Refusant de licencier son personnel, le gérant l’a mis en congé forcé car il ne désespère pas d’obtenir le renouvellement de la licence. « J’ai engagé des personnes qui ont besoin de travailler et pour lesquelles je me sens responsable. Mon agence draine aussi plus de 200 clients par semaine. C’est aussi un manque à gagner sur le territoire de la commune ».

Une liberté d’entreprendre entravée

Interrogé par nos soins, Tom Stammeleer, directeur commercial de Ladbrokes partage le même étonnement. « On ne veut pas aller au clash, mais on ne comprend pas une fin de non-recevoir, pire un silence, sans argumentation de la part des autorités communales. Pourquoi tergiverser ? L’équation est simple : si c’est non, vous motivez, si c’est oui, la convention doit alors être signée ». Et de poursuivre, « mettre des bâtons dans les roues aux opérateurs privés, cela va entraîner un mouvement de foule vers les jeux illégaux dans des lieux clandestins, sur le net ou dans les librairies où l’on sait que le profil des joueurs n’est pas contrôlé à l’identique. Nous l’évoquons à suffisance depuis plusieurs mois ».

Si la commune ne démontre pas l’existence de désordres graves dus à l’établissement en question, notamment en termes de sécurité et de tranquillité publique, la liberté d’entreprendre est à l’évidence entravée par la Ville de Bruxelles dans ce dossier puisque l’exercice des activités de Taskin Kokten est rendu impraticable sans motifs légitimes.

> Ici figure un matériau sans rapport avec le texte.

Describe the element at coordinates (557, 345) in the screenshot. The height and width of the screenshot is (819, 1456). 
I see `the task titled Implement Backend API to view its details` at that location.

L’exploitation de jeux et paris est une activité régulée, mais pas interdite. Aucun procès-verbal pour une quelconque « faute » n’a par ailleurs jamais été dressé à l’encontre du gérant.

Silence total du côté de Philippe Close

La situation est tellement surprenant que Taskin Kokten se demande si elle n’est pas volontaire. Du côté du bourgmestre Philippe Close (PS), que nous avons personnellement sollicité, il nous a été répondu que « les dossiers sont à l’analyse ». Une réponse pour le moins sibylline alors qu’un commerçant est aux abois. « On ne fait rien d’illégal, on paye nos taxes. Le bourgmestre se trompe de cible », insiste Taskin Kokten.
Philippe Close souhaite-t-il faire la chasse aux opérateurs privés de jeux de hasard sur le territoire de sa commune  au profit de l’opérateur public ? La question mérite d’être posée alors que deux nouvelles librairies proposant les produits de la Loterie nationale viennent d’ouvrir rue Marie-Christine, nous précise Taskin Kokten qui espère que la situation se régularise rapidement afin de pouvoir se remettre au travail avec ses équipes.